Fans of mild slapstick will be attracted to Lost in Paris. It is the work of Belgian comedy team of Dominique Abel and Fiona Gordon. They bring a burlesque visual sensibility to their work.
The film is made up of three conjoined stories. When Canadian librarian Fiona (Gordon) gets a distressing letter from her 93 year old Aunt Martha (Emmanuelle Riva) who has been living in Paris the last forty years, she immediately heads to France. But when she gets there Martha has disappeared. Knowing no one in Paris and little French, she begins to search. But soon loses her backpack with all her belongings.
While Fiona heads off to the Canadian embassy to deal with her lost passport and seek help finding Martha, Dom (Abel), a hobo who lives in a tent beside the Seine, finds the backpack and immediately helps himself to anything useful. Events conspire for their paths to cross, but Fiona is not pleased with this man who now has her stuff. But having fallen in love with Fiona, Dom sets off to help her find her aunt.

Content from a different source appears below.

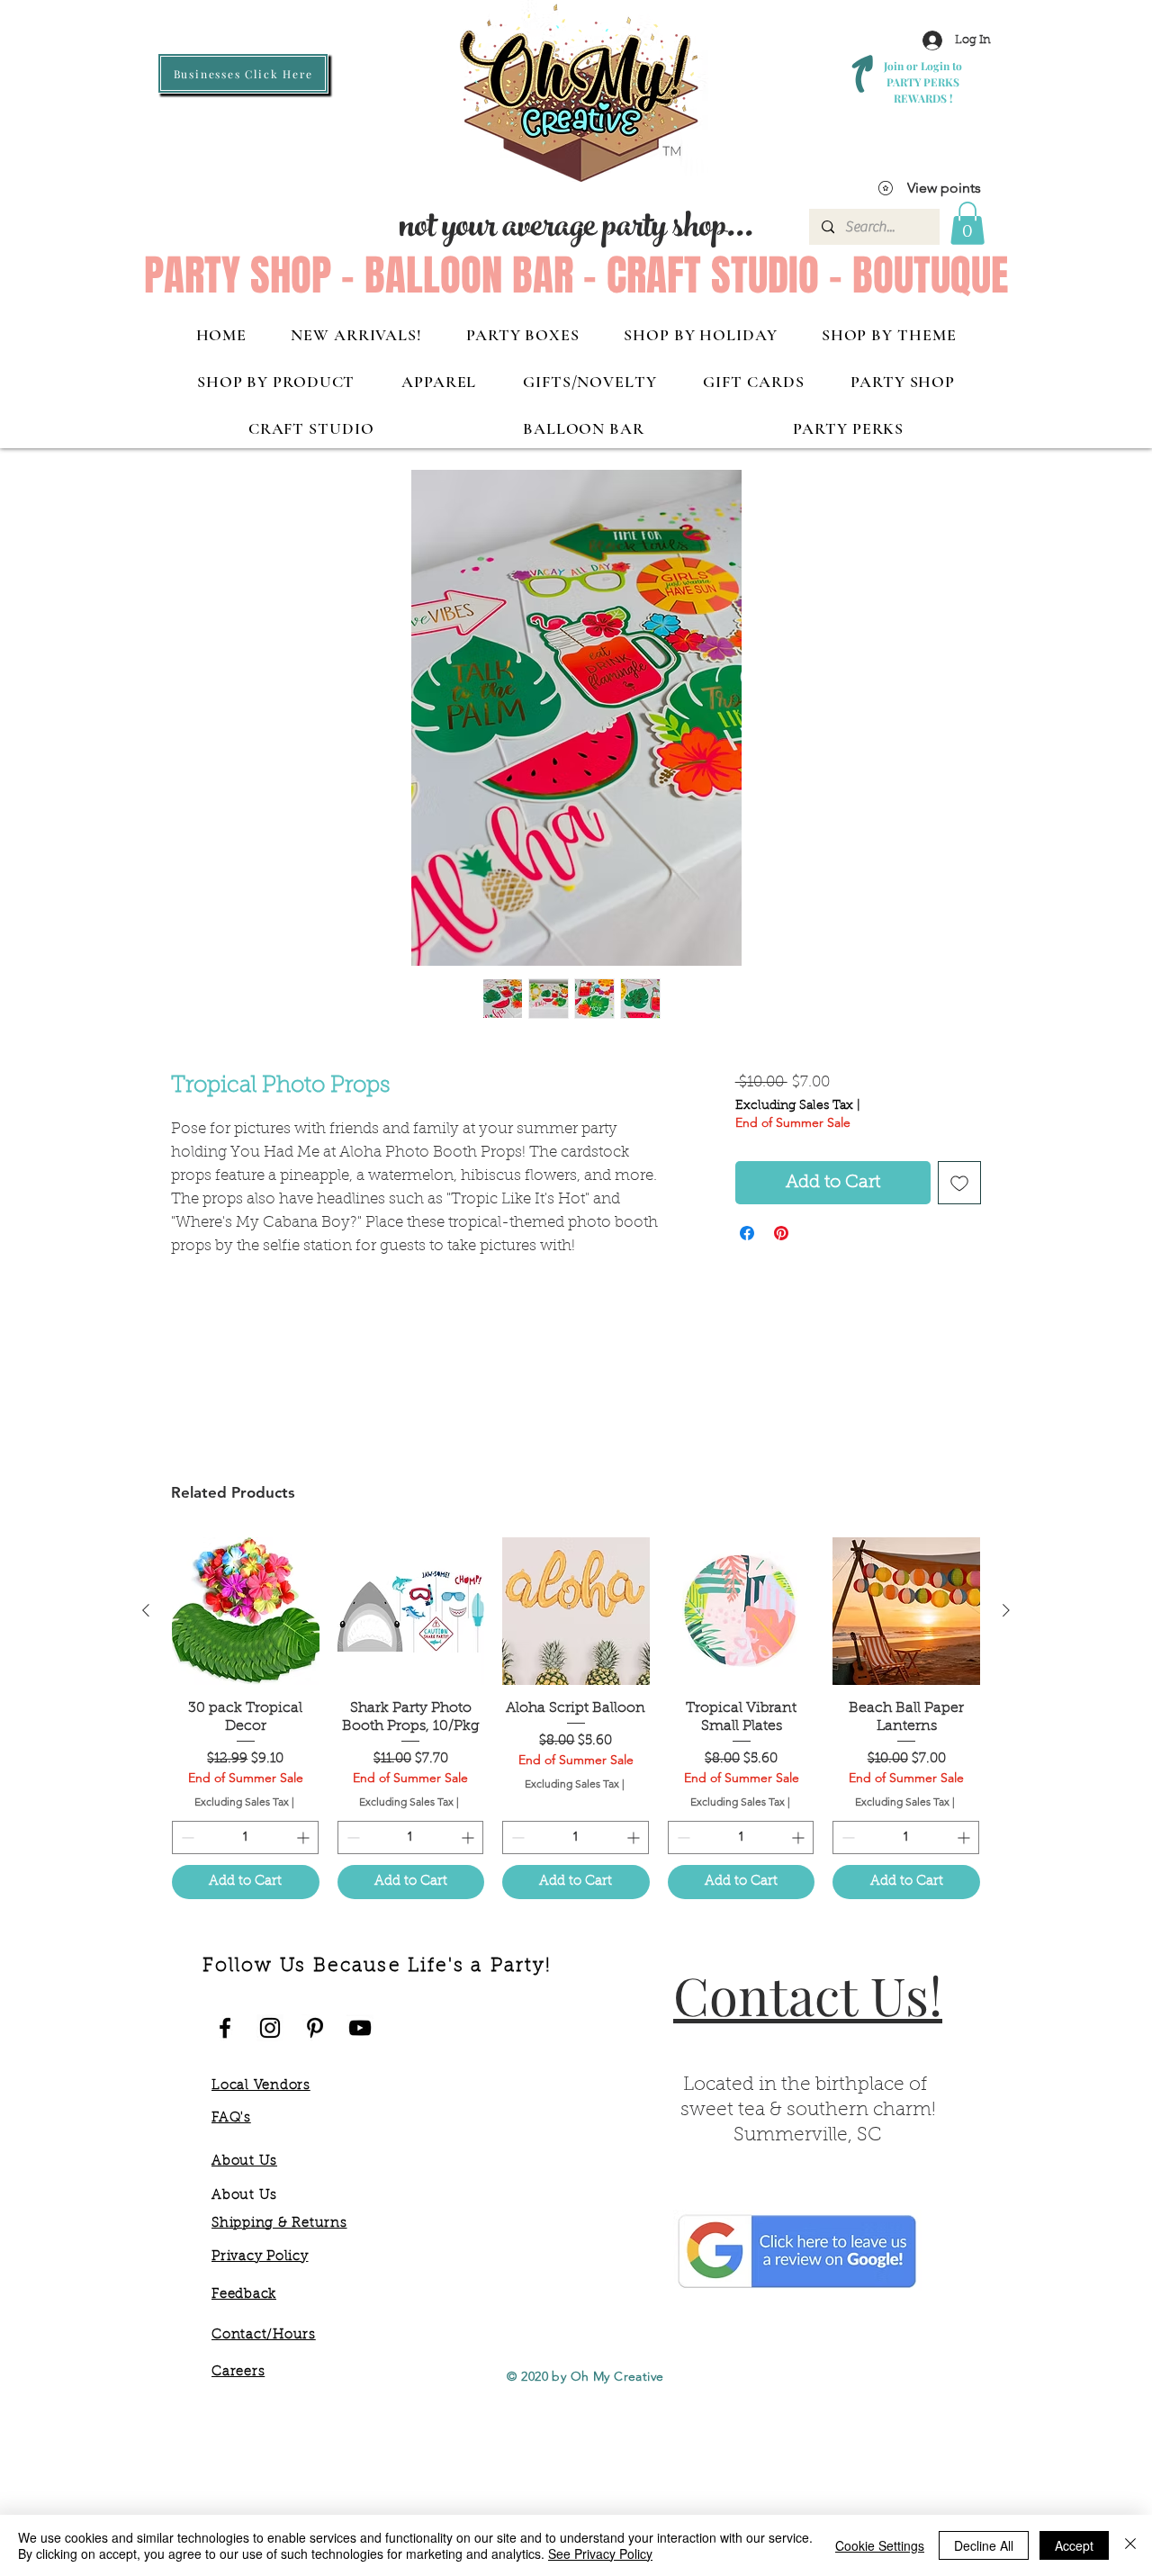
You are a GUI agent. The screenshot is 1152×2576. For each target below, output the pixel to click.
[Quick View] (246, 1611)
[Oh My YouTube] (360, 2027)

Martha, we discover, has run away from her apartment because people from a nursing home were coming to take her. So she too is now homeless. Eventually all three stories come together, but in reality the plot is just the environment for various comic episodes.
The kind of physical comedy is in the style that reminded me of Laurel and Hardy. It is low key and situational. Much of the humor derives from Fiona’s nerdy, ungainly appearance and Dom’s total disregard for all social convention. The acting is very broad, as befits the burlesque style. The struggles to communicate adds to the comical nature.
Lost in Paris is a story of human vulnerability. All three of the characters are lost in some way. It is only when they find each other that they can find a chance for happiness or to know their way forward.